* Data for the task:
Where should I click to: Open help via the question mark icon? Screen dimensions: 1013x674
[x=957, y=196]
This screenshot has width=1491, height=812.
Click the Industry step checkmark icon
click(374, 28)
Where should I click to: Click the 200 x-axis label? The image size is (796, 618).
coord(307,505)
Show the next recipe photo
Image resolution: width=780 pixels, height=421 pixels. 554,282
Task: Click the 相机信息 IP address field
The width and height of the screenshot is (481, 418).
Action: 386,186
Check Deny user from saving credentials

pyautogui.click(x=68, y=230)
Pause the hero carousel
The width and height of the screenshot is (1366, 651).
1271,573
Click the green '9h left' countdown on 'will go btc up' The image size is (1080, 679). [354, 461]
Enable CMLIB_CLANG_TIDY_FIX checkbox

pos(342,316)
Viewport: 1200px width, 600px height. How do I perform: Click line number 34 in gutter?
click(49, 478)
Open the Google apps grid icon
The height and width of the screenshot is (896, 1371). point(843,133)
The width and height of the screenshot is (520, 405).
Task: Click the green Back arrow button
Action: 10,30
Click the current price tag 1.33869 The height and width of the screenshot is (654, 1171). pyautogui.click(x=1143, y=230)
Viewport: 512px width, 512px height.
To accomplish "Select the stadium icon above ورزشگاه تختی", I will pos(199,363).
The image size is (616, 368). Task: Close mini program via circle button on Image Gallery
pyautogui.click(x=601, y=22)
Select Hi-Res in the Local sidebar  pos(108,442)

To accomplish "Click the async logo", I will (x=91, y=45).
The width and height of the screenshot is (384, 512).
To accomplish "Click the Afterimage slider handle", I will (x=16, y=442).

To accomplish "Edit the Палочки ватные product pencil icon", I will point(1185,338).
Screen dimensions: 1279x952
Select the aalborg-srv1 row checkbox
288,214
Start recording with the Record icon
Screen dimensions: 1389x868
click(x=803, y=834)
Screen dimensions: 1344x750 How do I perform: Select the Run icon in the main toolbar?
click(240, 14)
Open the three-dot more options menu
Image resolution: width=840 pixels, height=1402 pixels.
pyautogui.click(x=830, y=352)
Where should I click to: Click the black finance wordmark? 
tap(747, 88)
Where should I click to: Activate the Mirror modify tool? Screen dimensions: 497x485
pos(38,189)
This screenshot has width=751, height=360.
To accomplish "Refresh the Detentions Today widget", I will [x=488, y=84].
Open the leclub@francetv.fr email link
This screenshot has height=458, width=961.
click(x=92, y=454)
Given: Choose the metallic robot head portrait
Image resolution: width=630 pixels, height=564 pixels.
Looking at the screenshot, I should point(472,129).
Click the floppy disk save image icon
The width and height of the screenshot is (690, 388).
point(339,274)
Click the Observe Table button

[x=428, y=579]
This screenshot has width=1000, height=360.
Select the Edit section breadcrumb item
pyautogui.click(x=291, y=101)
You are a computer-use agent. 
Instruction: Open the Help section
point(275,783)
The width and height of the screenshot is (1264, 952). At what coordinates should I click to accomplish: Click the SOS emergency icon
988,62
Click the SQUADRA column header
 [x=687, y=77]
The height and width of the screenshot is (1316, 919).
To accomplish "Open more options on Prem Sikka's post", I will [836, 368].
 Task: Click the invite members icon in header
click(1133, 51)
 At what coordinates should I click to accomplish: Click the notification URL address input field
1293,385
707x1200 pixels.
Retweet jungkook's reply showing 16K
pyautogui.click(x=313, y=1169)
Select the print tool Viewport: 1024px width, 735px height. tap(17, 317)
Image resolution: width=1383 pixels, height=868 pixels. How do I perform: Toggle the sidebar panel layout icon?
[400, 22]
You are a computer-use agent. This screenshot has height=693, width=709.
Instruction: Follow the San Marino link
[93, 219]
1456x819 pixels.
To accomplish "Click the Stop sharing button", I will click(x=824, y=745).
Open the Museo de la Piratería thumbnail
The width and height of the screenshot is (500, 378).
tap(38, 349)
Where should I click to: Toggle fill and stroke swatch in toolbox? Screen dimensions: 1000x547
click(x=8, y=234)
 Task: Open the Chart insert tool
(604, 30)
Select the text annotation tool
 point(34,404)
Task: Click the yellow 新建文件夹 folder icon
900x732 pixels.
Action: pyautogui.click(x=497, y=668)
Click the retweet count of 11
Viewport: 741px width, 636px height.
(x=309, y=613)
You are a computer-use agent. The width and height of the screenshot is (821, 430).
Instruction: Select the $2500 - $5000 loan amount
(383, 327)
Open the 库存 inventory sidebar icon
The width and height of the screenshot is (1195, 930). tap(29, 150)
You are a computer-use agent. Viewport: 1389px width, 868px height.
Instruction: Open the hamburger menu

* Task goal:
Copy, character for character, the entries between the lines holding "Click the green '9h" and "I will point(1185,338).", inclusive.

* Task response:
Click the green '9h left' countdown on 'will go btc up' The image size is (1080, 679). [354, 461]
Enable CMLIB_CLANG_TIDY_FIX checkbox

pos(342,316)
Viewport: 1200px width, 600px height. How do I perform: Click line number 34 in gutter?
click(49, 478)
Open the Google apps grid icon
The height and width of the screenshot is (896, 1371). point(843,133)
The width and height of the screenshot is (520, 405).
Task: Click the green Back arrow button
Action: 10,30
Click the current price tag 1.33869 The height and width of the screenshot is (654, 1171). pyautogui.click(x=1143, y=230)
Viewport: 512px width, 512px height.
To accomplish "Select the stadium icon above ورزشگاه تختی", I will pos(199,363).
The image size is (616, 368). Task: Close mini program via circle button on Image Gallery
pyautogui.click(x=601, y=22)
Select Hi-Res in the Local sidebar  pos(108,442)

To accomplish "Click the async logo", I will (x=91, y=45).
The width and height of the screenshot is (384, 512).
To accomplish "Click the Afterimage slider handle", I will (x=16, y=442).

To accomplish "Edit the Палочки ватные product pencil icon", I will point(1185,338).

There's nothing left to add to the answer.